Negligence in diagnosing or treating a medical condition does not, however, give rise to a claim under the Eighth Amendment. See Estelle, 429 U.S. at 106. Moreover, a difference of opinion between the prisoner and medical providers concerning the appropriate course of treatment does not give rise to an Eighth Amendment claim. See Jackson v. McIntosh, 90 F.3d 330, 332 (9th Cir. 1996).

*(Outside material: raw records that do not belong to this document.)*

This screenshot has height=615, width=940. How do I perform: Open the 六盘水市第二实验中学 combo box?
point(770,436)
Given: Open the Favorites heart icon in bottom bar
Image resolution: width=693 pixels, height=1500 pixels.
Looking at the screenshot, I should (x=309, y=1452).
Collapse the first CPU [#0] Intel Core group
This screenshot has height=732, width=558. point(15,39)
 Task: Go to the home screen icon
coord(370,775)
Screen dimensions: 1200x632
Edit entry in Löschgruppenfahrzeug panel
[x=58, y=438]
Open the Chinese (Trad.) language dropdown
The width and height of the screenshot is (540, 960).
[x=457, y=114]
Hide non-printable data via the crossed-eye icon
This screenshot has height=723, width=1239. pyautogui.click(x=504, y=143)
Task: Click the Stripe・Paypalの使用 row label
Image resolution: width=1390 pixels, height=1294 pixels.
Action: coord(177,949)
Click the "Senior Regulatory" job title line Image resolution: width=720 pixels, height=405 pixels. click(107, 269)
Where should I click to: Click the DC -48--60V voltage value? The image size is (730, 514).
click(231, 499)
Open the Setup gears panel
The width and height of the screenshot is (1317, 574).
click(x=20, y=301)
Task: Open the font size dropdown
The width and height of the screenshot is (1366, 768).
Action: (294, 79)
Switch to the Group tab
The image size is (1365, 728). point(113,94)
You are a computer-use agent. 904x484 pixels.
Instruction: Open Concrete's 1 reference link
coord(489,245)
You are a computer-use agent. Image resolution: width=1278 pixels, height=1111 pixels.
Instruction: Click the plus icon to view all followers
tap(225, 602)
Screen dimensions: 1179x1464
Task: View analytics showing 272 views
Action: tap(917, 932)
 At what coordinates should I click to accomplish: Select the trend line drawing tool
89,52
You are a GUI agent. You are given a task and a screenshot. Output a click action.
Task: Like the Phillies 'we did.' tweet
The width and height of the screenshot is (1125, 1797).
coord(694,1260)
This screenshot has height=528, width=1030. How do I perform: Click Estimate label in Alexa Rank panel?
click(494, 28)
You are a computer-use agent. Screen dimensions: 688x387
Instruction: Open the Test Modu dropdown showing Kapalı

The court agrees with defendants that this case is based entirely on plaintiff's

disagreement with the course of treatment prescribed by defendants. The undisputed facts demonstrate that: (1) each defendant examined plaintiff in response to his complaints;

(2) plaintiff was examined in a timely manner without any significant delay; (3) plaintiff was provided medication for pain relief; (4) defendant Chan responded to plaintiff's complaints and referred him to be seen by a doctor; (5) defendants Douglas and Firman examined plaintiff and concluded that plaintiff did not require surgery; and (6) at all relevant times, plaintiff was provided with medical care which comported with the applicable professional standards. Clearly, on this record, there can be no dispute but that defendants were not deliberately indifferent. To the contrary, they very deliberately responded to plaintiff's complaints and provided adequate treatment.

Plaintiff has offered no evidence to create a genuine dispute of fact on any material issue. Evidence offered by plaintiff showing that, following his incarceration at the Yolo County Jail, he ultimately received surgery is not evidence that defendants were deliberately indifferent to plaintiff's medical complaints at the time he was incarcerated. While defendants may have been incorrect in their assessments of the nature and severity of plaintiff's injuries, they were not deliberately indifferent to any serious medical need.


Based on the foregoing, the undersigned recommends that defendants' motion for summary judgment (Doc. 42) be granted.

These findings and recommendations are submitted to the United States District Judge assigned to the case, pursuant to the provisions of 28 U.S.C. § 636(b)(l). Within 14 days after being served with these findings and recommendations, any party may file written objections with the court. Responses to objections shall be filed within 14 days after service of objections. Failure to file objections within the specified time may waive the right to appeal. See Martinez v. Ylst, 951 F.2d 1153 (9th Cir. 1991).